__RECORDS PROVIDED__

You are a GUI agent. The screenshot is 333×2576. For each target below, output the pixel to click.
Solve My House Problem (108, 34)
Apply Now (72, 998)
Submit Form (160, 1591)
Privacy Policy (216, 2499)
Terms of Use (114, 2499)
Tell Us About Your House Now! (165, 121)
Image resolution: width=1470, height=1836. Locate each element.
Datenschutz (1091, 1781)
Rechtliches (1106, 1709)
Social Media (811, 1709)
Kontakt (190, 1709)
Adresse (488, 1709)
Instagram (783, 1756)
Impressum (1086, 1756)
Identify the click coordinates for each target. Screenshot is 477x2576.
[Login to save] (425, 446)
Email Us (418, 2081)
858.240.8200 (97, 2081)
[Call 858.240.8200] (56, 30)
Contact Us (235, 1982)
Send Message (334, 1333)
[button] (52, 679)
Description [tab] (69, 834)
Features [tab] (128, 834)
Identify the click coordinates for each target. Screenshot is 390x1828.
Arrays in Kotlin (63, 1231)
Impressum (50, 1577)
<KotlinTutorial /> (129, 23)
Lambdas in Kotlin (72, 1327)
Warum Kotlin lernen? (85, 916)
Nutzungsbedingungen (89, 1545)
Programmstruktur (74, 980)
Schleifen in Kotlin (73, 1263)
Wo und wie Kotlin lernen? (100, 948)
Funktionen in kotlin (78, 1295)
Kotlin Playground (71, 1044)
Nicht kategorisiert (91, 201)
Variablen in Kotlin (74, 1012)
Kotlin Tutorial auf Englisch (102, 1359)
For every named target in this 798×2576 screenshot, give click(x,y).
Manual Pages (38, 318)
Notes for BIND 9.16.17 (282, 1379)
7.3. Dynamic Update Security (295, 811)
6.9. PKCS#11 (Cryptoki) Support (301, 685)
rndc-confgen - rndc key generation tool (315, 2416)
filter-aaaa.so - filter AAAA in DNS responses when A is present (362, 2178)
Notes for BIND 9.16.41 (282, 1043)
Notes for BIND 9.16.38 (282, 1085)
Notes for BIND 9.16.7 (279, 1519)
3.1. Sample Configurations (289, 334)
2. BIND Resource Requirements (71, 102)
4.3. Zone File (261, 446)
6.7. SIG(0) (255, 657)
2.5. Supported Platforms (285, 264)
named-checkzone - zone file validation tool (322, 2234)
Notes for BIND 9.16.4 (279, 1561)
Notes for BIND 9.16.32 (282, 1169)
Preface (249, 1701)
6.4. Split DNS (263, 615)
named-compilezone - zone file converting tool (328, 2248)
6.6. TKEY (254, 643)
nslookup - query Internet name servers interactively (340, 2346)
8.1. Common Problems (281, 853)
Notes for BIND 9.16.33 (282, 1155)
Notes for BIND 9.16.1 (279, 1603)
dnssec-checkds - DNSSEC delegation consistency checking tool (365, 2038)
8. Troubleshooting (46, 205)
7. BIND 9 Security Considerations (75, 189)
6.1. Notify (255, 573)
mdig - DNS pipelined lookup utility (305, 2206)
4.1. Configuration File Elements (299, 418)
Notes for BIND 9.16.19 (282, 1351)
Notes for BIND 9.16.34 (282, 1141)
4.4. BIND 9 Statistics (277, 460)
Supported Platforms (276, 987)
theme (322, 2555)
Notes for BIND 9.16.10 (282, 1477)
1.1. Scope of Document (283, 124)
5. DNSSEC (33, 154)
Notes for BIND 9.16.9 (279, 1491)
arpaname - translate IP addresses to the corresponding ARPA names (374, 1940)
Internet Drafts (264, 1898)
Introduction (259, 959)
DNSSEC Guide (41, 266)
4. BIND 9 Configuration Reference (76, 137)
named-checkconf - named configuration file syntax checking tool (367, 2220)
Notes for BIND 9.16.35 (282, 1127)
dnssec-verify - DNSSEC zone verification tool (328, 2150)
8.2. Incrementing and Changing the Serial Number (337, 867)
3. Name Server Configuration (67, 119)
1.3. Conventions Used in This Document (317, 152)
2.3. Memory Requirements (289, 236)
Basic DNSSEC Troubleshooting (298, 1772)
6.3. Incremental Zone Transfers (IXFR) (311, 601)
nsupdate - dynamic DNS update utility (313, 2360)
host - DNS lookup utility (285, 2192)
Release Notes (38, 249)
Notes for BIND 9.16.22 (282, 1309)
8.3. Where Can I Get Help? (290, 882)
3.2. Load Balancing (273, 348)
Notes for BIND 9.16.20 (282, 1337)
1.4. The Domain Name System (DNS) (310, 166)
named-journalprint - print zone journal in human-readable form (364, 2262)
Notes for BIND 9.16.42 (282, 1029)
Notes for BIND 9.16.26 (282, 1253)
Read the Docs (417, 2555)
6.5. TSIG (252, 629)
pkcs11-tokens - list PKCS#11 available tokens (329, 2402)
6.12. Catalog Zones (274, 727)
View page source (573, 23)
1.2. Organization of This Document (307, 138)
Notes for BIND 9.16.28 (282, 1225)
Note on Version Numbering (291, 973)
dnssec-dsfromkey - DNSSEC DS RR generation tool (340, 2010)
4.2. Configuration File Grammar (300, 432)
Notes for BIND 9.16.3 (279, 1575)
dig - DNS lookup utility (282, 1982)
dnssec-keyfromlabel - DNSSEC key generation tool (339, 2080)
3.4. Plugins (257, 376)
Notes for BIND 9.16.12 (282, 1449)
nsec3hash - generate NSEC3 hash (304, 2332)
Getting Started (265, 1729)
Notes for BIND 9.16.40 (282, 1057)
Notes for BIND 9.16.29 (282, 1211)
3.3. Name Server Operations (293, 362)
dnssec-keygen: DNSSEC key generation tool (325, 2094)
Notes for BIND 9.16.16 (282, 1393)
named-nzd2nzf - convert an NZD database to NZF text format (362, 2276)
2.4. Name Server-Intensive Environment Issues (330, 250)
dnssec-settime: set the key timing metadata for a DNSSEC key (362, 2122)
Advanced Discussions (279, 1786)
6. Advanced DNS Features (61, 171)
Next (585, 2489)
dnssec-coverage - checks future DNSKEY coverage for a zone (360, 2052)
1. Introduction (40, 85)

__REQUIREMENT__
Write every line of the material above again, exactly.

__RESULT OF THE TASK__
You are a GUI agent. The screenshot is 333×2576. For each target below, output the pixel to click.
Solve My House Problem (108, 34)
Apply Now (72, 998)
Submit Form (160, 1591)
Privacy Policy (216, 2499)
Terms of Use (114, 2499)
Tell Us About Your House Now! (165, 121)
Image resolution: width=1470, height=1836. Locate each element.
Datenschutz (1091, 1781)
Rechtliches (1106, 1709)
Social Media (811, 1709)
Kontakt (190, 1709)
Adresse (488, 1709)
Instagram (783, 1756)
Impressum (1086, 1756)
Identify the click coordinates for each target. Screenshot is 477x2576.
[Login to save] (425, 446)
Email Us (418, 2081)
858.240.8200 (97, 2081)
[Call 858.240.8200] (56, 30)
Contact Us (235, 1982)
Send Message (334, 1333)
[button] (52, 679)
Description [tab] (69, 834)
Features [tab] (128, 834)
Identify the click coordinates for each target. Screenshot is 390x1828.
Arrays in Kotlin (63, 1231)
Impressum (50, 1577)
<KotlinTutorial /> (129, 23)
Lambdas in Kotlin (72, 1327)
Warum Kotlin lernen? (85, 916)
Nutzungsbedingungen (89, 1545)
Programmstruktur (74, 980)
Schleifen in Kotlin (73, 1263)
Wo und wie Kotlin lernen? (100, 948)
Funktionen in kotlin (78, 1295)
Kotlin Playground (71, 1044)
Nicht kategorisiert (91, 201)
Variablen in Kotlin (74, 1012)
Kotlin Tutorial auf Englisch (102, 1359)
For every named target in this 798×2576 screenshot, give click(x,y).
Manual Pages (38, 318)
Notes for BIND 9.16.17 (282, 1379)
7.3. Dynamic Update Security (295, 811)
6.9. PKCS#11 (Cryptoki) Support (301, 685)
rndc-confgen - rndc key generation tool (315, 2416)
filter-aaaa.so - filter AAAA in DNS responses when A is present (362, 2178)
Notes for BIND 9.16.41 (282, 1043)
Notes for BIND 9.16.38 (282, 1085)
Notes for BIND 9.16.7 (279, 1519)
3.1. Sample Configurations (289, 334)
2. BIND Resource Requirements (71, 102)
4.3. Zone File (261, 446)
6.7. SIG(0) (255, 657)
2.5. Supported Platforms (285, 264)
named-checkzone - zone file validation tool (322, 2234)
Notes for BIND 9.16.4 (279, 1561)
Notes for BIND 9.16.32 (282, 1169)
Preface (249, 1701)
6.4. Split DNS (263, 615)
named-compilezone - zone file converting tool (328, 2248)
6.6. TKEY (254, 643)
nslookup - query Internet name servers interactively (340, 2346)
8.1. Common Problems (281, 853)
Notes for BIND 9.16.33 (282, 1155)
Notes for BIND 9.16.1 (279, 1603)
dnssec-checkds - DNSSEC delegation consistency checking tool (365, 2038)
8. Troubleshooting (46, 205)
7. BIND 9 Security Considerations (75, 189)
6.1. Notify (255, 573)
mdig - DNS pipelined lookup utility (305, 2206)
4.1. Configuration File Elements (299, 418)
Notes for BIND 9.16.19 (282, 1351)
Notes for BIND 9.16.34 (282, 1141)
4.4. BIND 9 Statistics (277, 460)
Supported Platforms (276, 987)
theme (322, 2555)
Notes for BIND 9.16.10 (282, 1477)
1.1. Scope of Document (283, 124)
5. DNSSEC (33, 154)
Notes for BIND 9.16.9 (279, 1491)
arpaname - translate IP addresses to the corresponding ARPA names (374, 1940)
Internet Drafts (264, 1898)
Introduction (259, 959)
DNSSEC Guide (41, 266)
4. BIND 9 Configuration Reference (76, 137)
named-checkconf - named configuration file syntax checking tool (367, 2220)
Notes for BIND 9.16.35 (282, 1127)
dnssec-verify - DNSSEC zone verification tool (328, 2150)
8.2. Incrementing and Changing the Serial Number (337, 867)
3. Name Server Configuration (67, 119)
1.3. Conventions Used in This Document (317, 152)
2.3. Memory Requirements (289, 236)
Basic DNSSEC Troubleshooting (298, 1772)
6.3. Incremental Zone Transfers (IXFR) (311, 601)
nsupdate - dynamic DNS update utility (313, 2360)
host - DNS lookup utility (285, 2192)
Release Notes (38, 249)
Notes for BIND 9.16.22 (282, 1309)
8.3. Where Can I Get Help? (290, 882)
3.2. Load Balancing (273, 348)
Notes for BIND 9.16.20 (282, 1337)
1.4. The Domain Name System (DNS) (310, 166)
named-journalprint - print zone journal in human-readable form (364, 2262)
Notes for BIND 9.16.42 (282, 1029)
Notes for BIND 9.16.26 (282, 1253)
Read the Docs (417, 2555)
6.5. TSIG (252, 629)
pkcs11-tokens - list PKCS#11 available tokens (329, 2402)
6.12. Catalog Zones (274, 727)
View page source (573, 23)
1.2. Organization of This Document (307, 138)
Notes for BIND 9.16.28 (282, 1225)
Note on Version Numbering (291, 973)
dnssec-dsfromkey - DNSSEC DS RR generation tool (340, 2010)
4.2. Configuration File Grammar (300, 432)
Notes for BIND 9.16.3 (279, 1575)
dig - DNS lookup utility (282, 1982)
dnssec-keyfromlabel - DNSSEC key generation tool (339, 2080)
3.4. Plugins (257, 376)
Notes for BIND 9.16.12 (282, 1449)
nsec3hash - generate NSEC3 hash (304, 2332)
Getting Started (265, 1729)
Notes for BIND 9.16.40 (282, 1057)
Notes for BIND 9.16.29 (282, 1211)
3.3. Name Server Operations (293, 362)
dnssec-keygen: DNSSEC key generation tool (325, 2094)
Notes for BIND 9.16.16 (282, 1393)
named-nzd2nzf - convert an NZD database to NZF text format (362, 2276)
2.4. Name Server-Intensive Environment Issues (330, 250)
dnssec-settime: set the key timing metadata for a DNSSEC key (362, 2122)
Advanced Discussions (279, 1786)
6. Advanced DNS Features (61, 171)
Next (585, 2489)
dnssec-coverage - checks future DNSKEY coverage for a zone (360, 2052)
1. Introduction (40, 85)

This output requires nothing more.